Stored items
________________________
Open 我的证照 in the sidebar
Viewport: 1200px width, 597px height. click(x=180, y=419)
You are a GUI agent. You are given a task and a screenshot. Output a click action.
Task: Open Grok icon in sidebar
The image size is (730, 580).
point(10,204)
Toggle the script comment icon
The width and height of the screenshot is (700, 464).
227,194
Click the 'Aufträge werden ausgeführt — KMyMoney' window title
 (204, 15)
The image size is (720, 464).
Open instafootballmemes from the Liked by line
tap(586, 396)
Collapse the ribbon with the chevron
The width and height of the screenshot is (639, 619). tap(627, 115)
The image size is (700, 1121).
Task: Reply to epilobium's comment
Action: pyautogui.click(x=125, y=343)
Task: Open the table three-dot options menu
________________________
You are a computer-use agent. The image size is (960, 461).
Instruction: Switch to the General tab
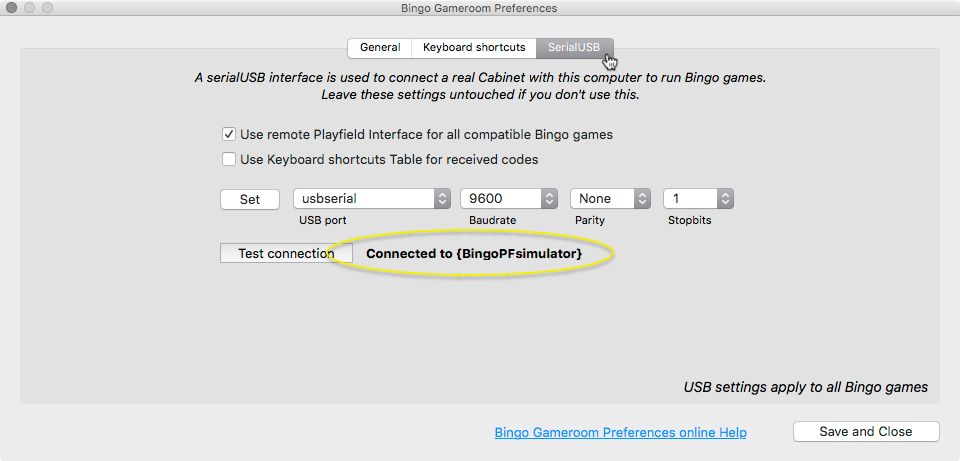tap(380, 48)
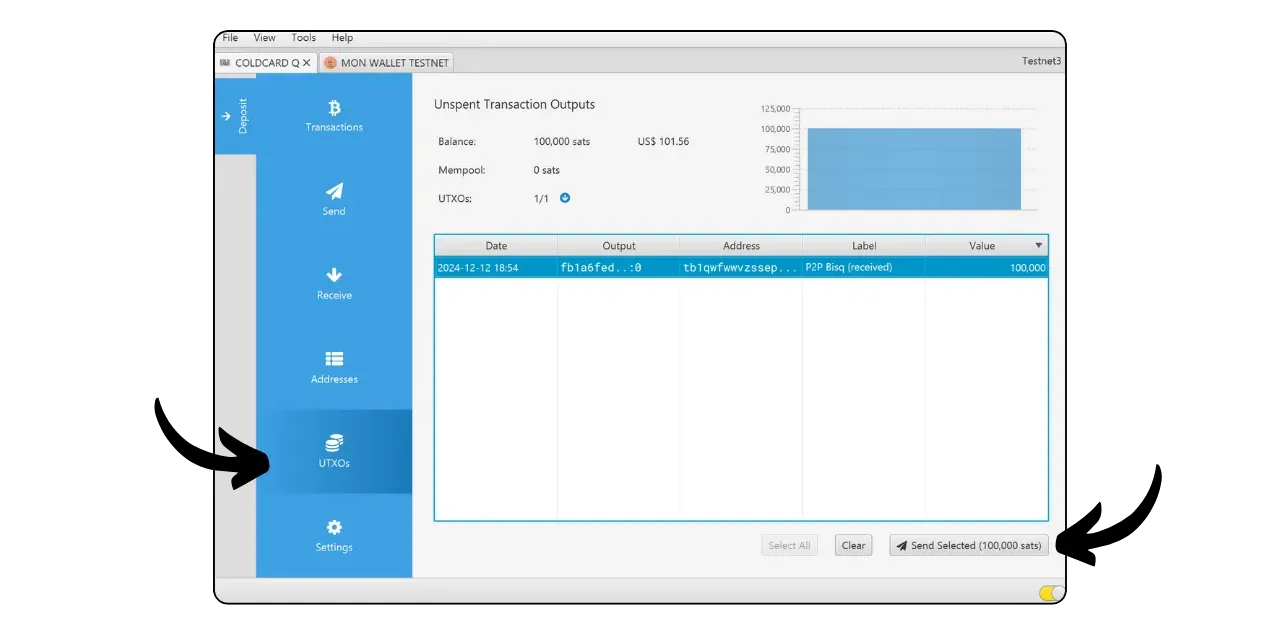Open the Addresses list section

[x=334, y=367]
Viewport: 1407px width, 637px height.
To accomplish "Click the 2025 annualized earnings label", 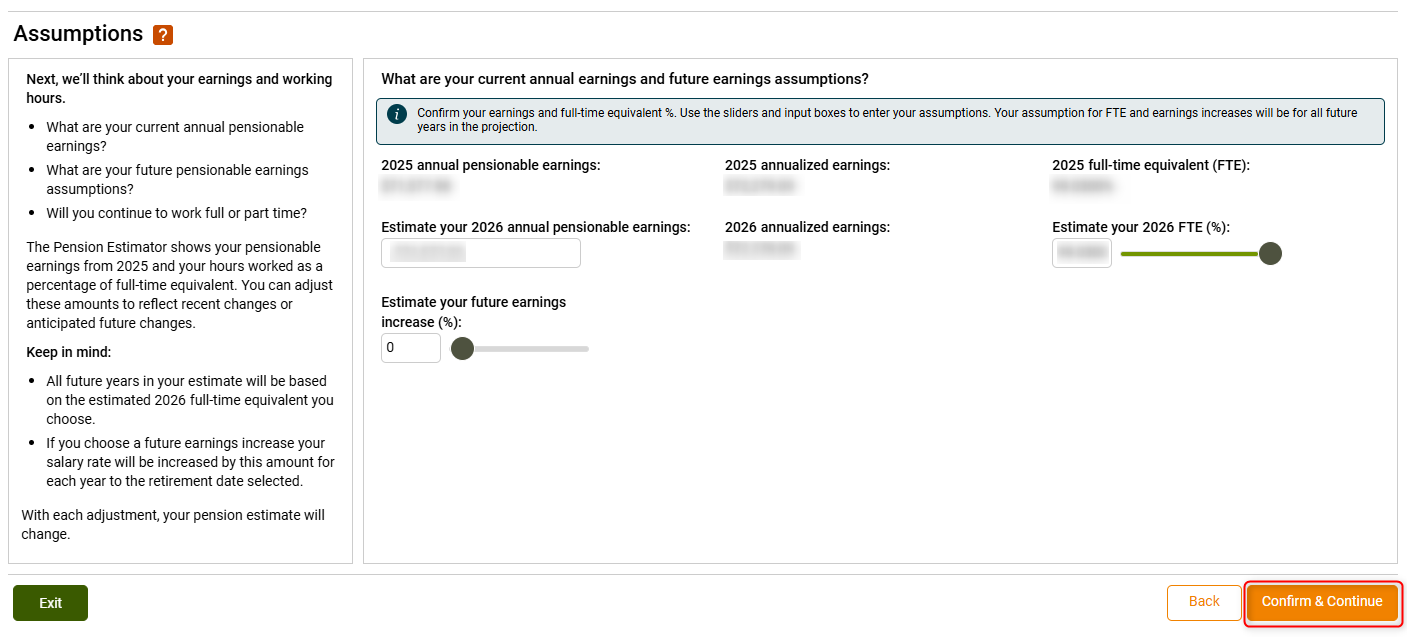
________________________
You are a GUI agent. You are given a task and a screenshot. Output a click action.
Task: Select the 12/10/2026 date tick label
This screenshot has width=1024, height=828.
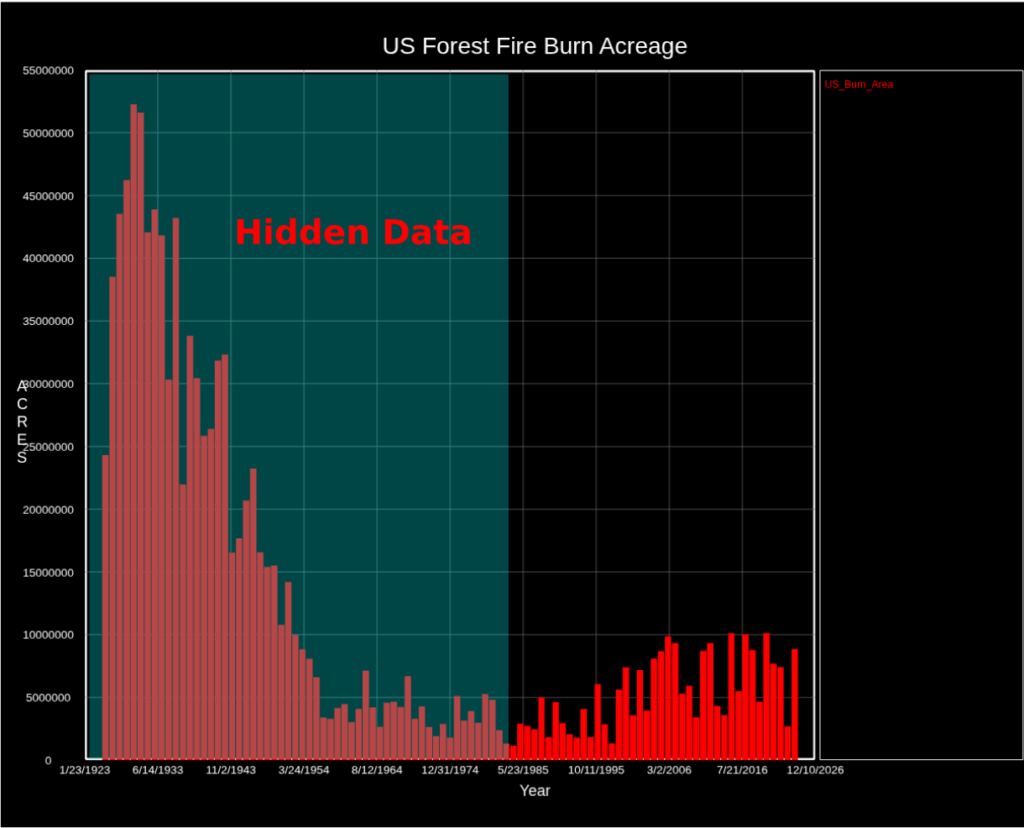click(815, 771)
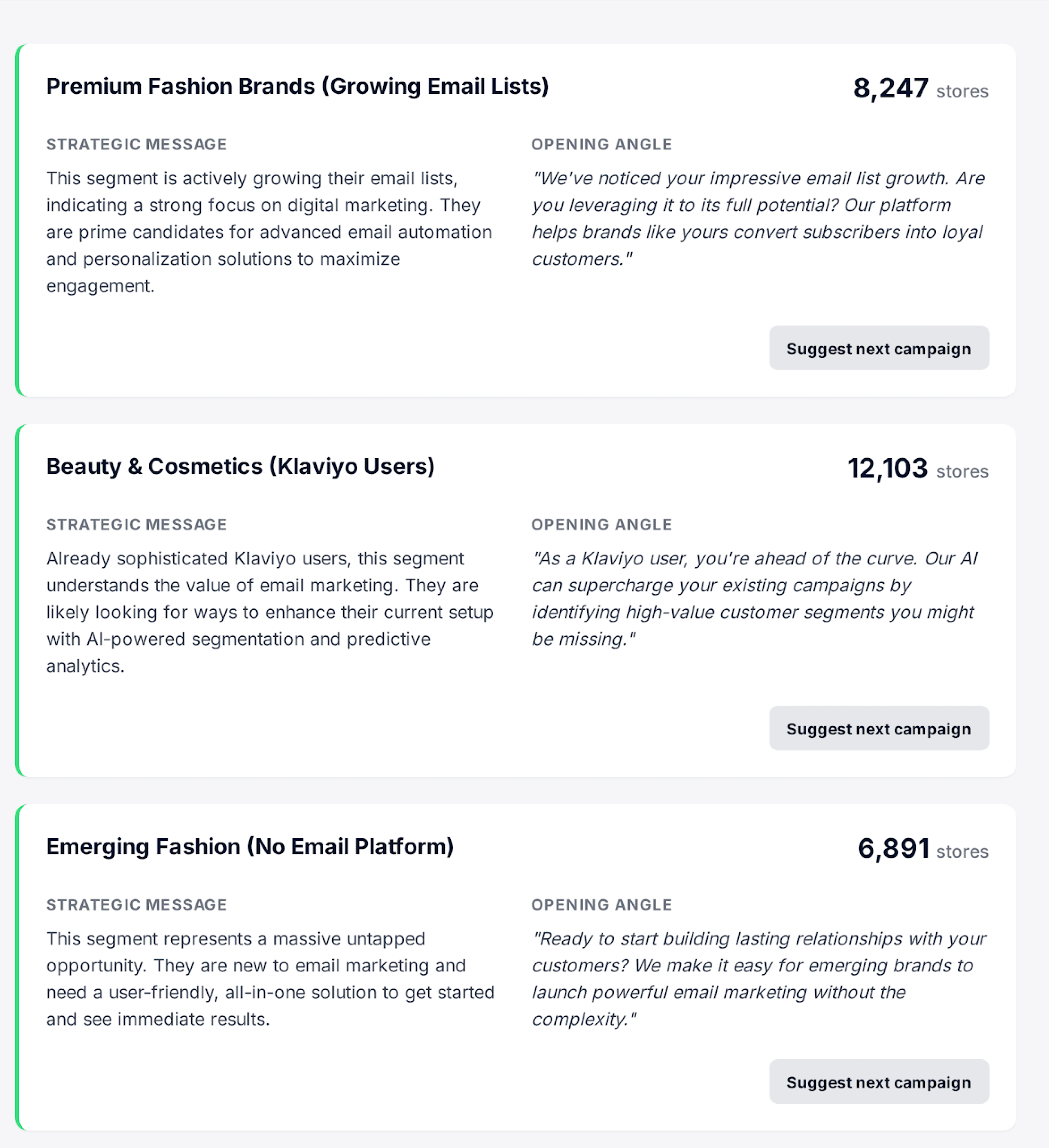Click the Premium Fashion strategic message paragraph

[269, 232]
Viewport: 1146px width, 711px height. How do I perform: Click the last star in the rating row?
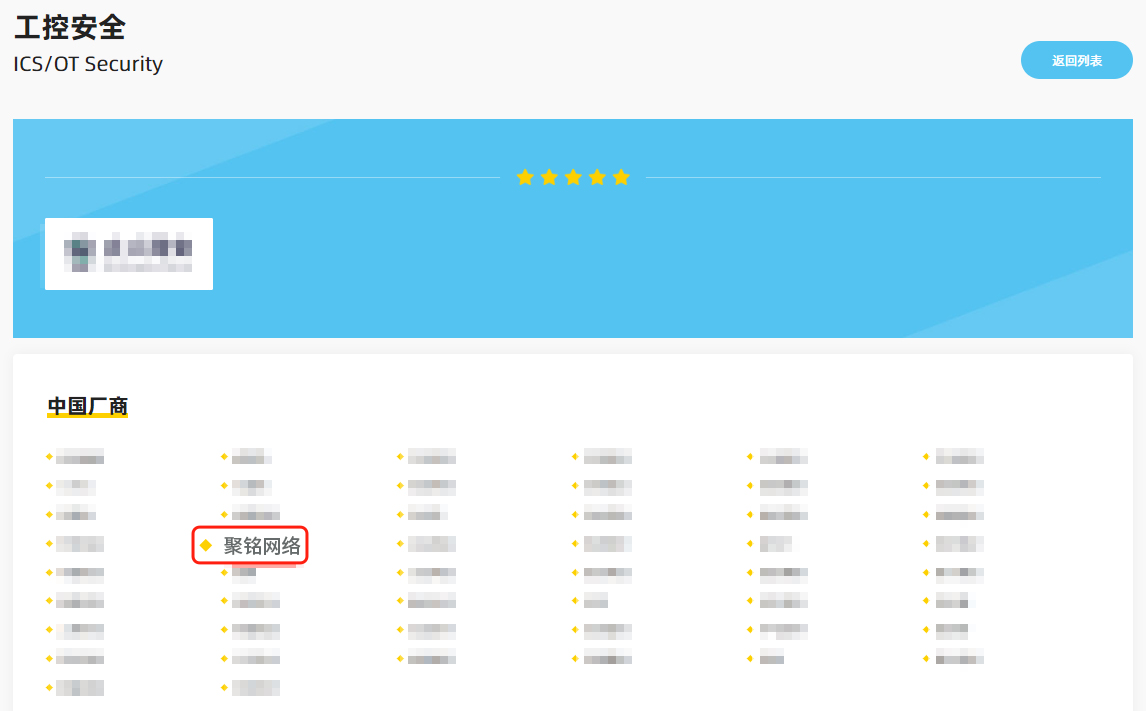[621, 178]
________________________
YOUR ASSIGNMENT>
Output the lines above between the one holding "Open 我的证照 in the sidebar" and the one holding "Task: Open the table three-dot options menu", inclusive, with nothing before or after them.

RESULT>
Open 我的证照 in the sidebar
Viewport: 1200px width, 597px height. click(x=180, y=419)
You are a GUI agent. You are given a task and a screenshot. Output a click action.
Task: Open Grok icon in sidebar
The image size is (730, 580).
point(10,204)
Toggle the script comment icon
The width and height of the screenshot is (700, 464).
227,194
Click the 'Aufträge werden ausgeführt — KMyMoney' window title
 (204, 15)
The image size is (720, 464).
Open instafootballmemes from the Liked by line
tap(586, 396)
Collapse the ribbon with the chevron
The width and height of the screenshot is (639, 619). tap(627, 115)
The image size is (700, 1121).
Task: Reply to epilobium's comment
Action: pyautogui.click(x=125, y=343)
Task: Open the table three-dot options menu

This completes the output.